On Fri, May 13, 2011 at 10:00 AM, OGrandeDiEnne <[email protected]> wrote:
>
> let visit tree =
> match tree with
> | leaf(v) -> v
> | node(v,t1,t2) ->
> let v1 = visit t1
> and v2 = visit t2
> in
> v + v1 + v2
>
>
> let visit_tail tree k =
> | Leaf(v) -> k v
> | Node(v,t1,t2) ->
> visit_tail t1 (fun v1 -> visit_tail t2 (fun v2 -> k( v + v1 +
> v2 ) ))
>
> You said that
>> This will always be of the form of some sort of stack or queue,
>> whether explicit or implicit (implied by non-tail recursion).
>
> Here the queue is encoded in the chain of anonymous function.
>
> How are the two versions actually compiled ? Is the second faster than
> the first ?
I don't believe that OCaml performs any optimization of anonymous
functions, which means that every call of visit_tail will create a new
closure on the heap. visit on the other hand will simply place values
on the stack, which *should* be faster. (I say "should" because I do
not know the internals of OCaml's GC, but allocating values on the
stack is generally very very fast.)
Compiling the above with ocamlopt -S produces the following output on
x86-64 for visit:
camlStack__visit_63:
subq $24, %rsp
.L106:
movzbq -8(%rax), %rbx
testq %rbx, %rbx
je .L105
movq %rax, 0(%rsp)
movq 8(%rax), %rax
call camlStack__visit_63@PLT
.L107:
movq %rax, 8(%rsp)
movq 0(%rsp), %rax
movq 16(%rax), %rax
call camlStack__visit_63@PLT
.L108:
movq 0(%rsp), %rbx
movq (%rbx), %rdi
movq 8(%rsp), %rbx
addq %rbx, %rdi
leaq -2(%rdi, %rax), %rax
addq $24, %rsp
ret
.L105:
movq (%rax), %rax
addq $24, %rsp
ret
Note, this is entirely self-contained -- call instructions are used
for recursion.
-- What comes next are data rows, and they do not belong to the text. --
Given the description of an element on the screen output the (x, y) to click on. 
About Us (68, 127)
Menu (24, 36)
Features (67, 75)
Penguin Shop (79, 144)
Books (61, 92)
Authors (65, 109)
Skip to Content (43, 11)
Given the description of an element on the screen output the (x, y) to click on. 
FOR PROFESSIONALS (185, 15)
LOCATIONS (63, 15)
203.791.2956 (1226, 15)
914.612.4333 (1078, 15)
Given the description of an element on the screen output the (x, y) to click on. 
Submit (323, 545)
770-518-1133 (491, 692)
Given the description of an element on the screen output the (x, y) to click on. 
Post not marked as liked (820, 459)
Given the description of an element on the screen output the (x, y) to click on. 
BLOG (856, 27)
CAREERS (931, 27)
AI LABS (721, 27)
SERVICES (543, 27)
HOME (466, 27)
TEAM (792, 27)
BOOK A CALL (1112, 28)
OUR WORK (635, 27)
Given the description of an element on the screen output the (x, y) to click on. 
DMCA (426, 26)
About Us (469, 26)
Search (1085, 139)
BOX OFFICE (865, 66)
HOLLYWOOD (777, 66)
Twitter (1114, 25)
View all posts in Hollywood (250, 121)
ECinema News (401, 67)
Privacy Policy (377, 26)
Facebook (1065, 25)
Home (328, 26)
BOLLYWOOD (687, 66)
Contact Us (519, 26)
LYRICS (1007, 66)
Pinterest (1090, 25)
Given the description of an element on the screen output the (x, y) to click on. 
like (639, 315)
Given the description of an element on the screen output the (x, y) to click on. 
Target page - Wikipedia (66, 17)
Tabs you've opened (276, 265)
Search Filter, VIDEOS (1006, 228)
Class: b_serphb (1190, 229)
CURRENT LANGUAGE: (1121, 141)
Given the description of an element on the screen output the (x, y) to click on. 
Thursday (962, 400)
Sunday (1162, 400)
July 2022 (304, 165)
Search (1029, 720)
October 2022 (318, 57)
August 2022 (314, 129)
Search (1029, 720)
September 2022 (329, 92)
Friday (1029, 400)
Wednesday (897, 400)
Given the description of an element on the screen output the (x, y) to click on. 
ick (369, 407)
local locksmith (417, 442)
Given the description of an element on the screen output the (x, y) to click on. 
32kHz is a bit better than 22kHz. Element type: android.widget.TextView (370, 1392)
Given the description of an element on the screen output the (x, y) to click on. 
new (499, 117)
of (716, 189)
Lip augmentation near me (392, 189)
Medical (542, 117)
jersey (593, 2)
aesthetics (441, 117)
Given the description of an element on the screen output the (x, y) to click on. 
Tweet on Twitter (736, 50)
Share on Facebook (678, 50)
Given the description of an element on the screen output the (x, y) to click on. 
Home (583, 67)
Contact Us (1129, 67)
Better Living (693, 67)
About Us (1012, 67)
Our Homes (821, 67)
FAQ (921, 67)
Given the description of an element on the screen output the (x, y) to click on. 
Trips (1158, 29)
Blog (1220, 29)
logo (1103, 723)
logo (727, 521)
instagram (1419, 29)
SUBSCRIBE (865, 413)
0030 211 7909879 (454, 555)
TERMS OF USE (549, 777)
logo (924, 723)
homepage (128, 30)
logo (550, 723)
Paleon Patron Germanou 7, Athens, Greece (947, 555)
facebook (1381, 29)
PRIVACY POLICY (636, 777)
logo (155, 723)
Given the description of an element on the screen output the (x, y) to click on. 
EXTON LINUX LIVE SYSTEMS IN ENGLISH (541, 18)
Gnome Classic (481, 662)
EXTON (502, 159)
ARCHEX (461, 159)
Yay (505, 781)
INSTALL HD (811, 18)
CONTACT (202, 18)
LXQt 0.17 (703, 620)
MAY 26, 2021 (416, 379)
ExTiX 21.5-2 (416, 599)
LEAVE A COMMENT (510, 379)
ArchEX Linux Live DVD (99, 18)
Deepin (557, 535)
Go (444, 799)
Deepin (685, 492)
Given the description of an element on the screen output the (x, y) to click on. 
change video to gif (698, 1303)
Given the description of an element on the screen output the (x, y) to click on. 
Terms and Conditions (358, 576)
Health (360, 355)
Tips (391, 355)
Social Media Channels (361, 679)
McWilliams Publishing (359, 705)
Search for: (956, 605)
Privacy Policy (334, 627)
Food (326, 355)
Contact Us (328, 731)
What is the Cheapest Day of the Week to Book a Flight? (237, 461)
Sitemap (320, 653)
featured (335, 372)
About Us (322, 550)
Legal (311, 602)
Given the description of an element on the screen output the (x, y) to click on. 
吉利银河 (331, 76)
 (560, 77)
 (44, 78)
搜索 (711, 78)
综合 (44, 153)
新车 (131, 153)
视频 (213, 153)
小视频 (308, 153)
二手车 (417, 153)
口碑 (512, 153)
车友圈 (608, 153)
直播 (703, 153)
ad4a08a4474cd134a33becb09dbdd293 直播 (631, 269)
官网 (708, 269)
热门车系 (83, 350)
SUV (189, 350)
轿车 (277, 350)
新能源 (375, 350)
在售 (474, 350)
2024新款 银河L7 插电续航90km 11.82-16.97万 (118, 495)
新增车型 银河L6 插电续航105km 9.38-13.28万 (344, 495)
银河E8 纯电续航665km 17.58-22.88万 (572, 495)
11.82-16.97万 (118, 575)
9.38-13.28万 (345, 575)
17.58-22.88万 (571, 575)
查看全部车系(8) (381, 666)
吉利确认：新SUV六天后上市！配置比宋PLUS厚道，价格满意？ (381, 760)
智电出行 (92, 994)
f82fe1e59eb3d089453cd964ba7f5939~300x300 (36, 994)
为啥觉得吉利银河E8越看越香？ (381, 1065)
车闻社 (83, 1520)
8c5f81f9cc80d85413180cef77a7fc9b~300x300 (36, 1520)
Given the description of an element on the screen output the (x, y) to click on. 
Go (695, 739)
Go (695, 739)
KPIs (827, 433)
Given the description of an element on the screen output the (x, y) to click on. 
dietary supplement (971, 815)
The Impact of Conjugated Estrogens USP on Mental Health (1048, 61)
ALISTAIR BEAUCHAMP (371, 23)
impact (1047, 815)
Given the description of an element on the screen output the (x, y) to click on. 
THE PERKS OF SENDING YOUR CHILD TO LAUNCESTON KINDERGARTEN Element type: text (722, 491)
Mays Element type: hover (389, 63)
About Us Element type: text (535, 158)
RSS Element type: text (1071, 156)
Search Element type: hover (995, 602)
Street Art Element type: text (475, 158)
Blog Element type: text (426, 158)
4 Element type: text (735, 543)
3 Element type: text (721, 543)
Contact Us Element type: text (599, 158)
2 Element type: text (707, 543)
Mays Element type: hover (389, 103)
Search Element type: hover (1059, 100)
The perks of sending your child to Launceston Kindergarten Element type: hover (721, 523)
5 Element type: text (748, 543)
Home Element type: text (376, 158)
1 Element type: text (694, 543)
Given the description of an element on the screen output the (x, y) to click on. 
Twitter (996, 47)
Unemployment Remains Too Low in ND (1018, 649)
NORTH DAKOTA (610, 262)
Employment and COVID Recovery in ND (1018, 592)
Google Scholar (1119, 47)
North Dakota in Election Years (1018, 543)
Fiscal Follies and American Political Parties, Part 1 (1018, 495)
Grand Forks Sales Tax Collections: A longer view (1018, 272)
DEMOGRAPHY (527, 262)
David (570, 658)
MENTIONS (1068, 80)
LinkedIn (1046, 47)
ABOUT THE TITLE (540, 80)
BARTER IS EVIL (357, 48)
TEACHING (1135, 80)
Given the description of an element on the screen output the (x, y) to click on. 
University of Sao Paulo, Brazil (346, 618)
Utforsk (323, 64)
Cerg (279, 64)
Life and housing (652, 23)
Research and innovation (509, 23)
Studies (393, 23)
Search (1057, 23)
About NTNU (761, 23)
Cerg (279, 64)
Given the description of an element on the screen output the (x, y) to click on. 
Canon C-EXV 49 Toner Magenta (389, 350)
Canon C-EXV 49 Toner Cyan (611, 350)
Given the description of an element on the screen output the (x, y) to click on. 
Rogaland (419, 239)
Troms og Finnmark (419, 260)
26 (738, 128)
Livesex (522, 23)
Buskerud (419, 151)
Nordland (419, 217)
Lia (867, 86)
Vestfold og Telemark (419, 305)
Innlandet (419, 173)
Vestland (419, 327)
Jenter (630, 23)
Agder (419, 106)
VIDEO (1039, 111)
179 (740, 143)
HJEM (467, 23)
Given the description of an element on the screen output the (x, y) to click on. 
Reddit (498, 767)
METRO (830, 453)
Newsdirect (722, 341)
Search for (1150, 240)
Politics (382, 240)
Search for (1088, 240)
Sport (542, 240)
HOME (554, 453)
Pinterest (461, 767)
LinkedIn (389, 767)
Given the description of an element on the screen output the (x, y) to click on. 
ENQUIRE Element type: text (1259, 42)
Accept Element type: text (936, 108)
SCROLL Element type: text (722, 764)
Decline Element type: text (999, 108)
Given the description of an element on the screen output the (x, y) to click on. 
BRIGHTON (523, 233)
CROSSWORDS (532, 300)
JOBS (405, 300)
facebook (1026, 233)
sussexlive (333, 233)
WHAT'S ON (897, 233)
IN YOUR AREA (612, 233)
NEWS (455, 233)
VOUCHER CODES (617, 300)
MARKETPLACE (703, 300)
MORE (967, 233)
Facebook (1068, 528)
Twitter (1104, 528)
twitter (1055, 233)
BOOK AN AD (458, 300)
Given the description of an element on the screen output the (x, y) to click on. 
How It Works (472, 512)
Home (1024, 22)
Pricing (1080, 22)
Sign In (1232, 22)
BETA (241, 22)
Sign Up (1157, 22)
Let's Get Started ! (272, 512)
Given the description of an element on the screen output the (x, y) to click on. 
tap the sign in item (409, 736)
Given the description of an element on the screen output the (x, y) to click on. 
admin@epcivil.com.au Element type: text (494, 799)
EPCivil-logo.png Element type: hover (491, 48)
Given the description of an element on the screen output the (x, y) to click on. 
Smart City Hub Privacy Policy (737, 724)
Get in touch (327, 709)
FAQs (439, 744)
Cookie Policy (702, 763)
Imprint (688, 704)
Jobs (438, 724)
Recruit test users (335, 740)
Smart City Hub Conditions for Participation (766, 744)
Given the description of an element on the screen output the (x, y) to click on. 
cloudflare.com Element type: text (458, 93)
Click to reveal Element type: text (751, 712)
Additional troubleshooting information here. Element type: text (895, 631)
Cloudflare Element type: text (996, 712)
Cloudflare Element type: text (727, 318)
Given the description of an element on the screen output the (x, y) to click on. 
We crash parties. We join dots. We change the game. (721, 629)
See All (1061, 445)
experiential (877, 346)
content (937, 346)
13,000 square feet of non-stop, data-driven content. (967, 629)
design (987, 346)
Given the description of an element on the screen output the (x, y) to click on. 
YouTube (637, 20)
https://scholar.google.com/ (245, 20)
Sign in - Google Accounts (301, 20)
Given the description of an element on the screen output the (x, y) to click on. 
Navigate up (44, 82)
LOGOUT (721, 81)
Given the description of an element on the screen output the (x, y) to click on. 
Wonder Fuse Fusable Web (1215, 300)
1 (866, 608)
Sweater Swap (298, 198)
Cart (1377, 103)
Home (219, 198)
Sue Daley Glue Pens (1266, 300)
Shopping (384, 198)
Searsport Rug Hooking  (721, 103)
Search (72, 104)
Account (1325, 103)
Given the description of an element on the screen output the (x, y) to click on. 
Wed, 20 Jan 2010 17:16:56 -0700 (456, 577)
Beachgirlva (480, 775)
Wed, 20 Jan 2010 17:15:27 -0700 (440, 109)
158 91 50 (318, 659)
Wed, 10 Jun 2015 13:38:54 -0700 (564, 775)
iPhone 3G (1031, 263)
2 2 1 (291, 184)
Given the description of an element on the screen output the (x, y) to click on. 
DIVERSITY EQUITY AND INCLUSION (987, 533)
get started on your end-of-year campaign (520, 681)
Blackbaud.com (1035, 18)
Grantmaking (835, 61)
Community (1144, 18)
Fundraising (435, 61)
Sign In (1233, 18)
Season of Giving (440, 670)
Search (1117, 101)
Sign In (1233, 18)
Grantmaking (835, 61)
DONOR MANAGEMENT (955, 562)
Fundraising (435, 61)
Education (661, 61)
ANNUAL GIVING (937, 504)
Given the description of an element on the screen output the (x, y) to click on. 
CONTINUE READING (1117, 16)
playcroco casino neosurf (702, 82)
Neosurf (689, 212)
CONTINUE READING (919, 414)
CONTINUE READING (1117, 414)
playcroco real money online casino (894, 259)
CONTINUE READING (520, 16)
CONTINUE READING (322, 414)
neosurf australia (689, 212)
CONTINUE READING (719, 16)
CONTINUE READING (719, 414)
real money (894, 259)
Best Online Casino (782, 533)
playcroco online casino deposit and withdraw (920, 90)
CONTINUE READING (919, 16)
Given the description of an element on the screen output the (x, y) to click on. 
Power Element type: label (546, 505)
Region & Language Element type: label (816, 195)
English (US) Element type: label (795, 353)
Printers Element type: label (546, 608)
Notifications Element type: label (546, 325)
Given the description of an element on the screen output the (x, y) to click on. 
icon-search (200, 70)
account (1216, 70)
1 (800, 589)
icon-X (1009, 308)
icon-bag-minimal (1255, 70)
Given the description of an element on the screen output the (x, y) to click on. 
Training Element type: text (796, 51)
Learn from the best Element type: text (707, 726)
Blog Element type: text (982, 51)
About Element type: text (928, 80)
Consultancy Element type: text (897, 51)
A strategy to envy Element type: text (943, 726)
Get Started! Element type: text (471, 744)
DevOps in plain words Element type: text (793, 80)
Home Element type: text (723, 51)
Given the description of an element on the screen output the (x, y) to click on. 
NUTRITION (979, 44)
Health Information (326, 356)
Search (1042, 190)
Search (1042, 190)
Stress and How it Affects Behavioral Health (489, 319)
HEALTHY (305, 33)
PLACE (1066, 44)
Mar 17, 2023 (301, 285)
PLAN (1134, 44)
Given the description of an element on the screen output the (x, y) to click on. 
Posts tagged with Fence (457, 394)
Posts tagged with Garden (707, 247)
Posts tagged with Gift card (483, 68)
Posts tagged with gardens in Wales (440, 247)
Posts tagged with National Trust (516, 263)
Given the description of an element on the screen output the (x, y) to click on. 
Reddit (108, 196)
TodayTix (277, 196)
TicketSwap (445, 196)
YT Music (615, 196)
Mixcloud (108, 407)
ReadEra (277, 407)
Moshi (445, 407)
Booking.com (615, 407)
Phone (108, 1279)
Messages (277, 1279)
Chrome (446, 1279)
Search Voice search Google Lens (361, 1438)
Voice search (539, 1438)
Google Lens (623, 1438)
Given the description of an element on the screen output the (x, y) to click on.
Here is the code for visit_tail:
camlStack__visit_tail_71:
subq $8, %rsp
.L110:
movq %rax, %rdx
movzbq -8(%rdx), %rax
testq %rax, %rax
je .L109
.L111: subq $48, %r15
movq caml_young_limit@GOTPCREL(%rip), %rax
cmpq (%rax), %r15
jb .L112
leaq 8(%r15), %rsi
movq $5367, -8(%rsi)
movq camlStack__fun_98@GOTPCREL(%rip), %rax
movq %rax, (%rsi)
movq $3, 8(%rsi)
movq %rdi, 16(%rsi)
movq %rdx, 24(%rsi)
movq %rbx, 32(%rsi)
movq 8(%rdx), %rax
movq %rsi, %rbx
jmp .L110
.align 4
.L109:
movq (%rdx), %rax
movq (%rbx), %rdi
addq $8, %rsp
jmp *%rdi
.L112: call caml_call_gc@PLT
.L113: jmp .L111
Note the heap allocation (the access to caml_young_limit), the
subsequent creation of a closure (whose body is at camlStack__fun_98;
not shown), and the call to the GC on the second to last line. The
actual tail call (last line) is dwarfed by the explosion in complexity
elsewhere.
The OCaml compiler is decidedly *not* smart; it performs the fewest
high-level optimizations of any compiler that I know. (I don't think
it even even lifts invariants out of loops.) However this means it is
usually very predictable. In particular, simple-looking code
generally leads to simple-looking (and efficient) assembly (see the
example above).
If you want to check out a "smart" compiler, the Mercury [1] compiler
performs dozens (if not hundreds) of high- and low-level
optimizations, one of which is accumulator introduction (rewriting
certain functions to use tail calls). From my experience, this makes
predicting the compiler's output much more difficult, though it does
lead to performance gains in certain areas.
- Chris
[1] http://www.mercury.csse.unimelb.edu.au/
--
You received this message because you are subscribed to the Google Groups
"ocaml-developer" group.
To post to this group, send email to [email protected]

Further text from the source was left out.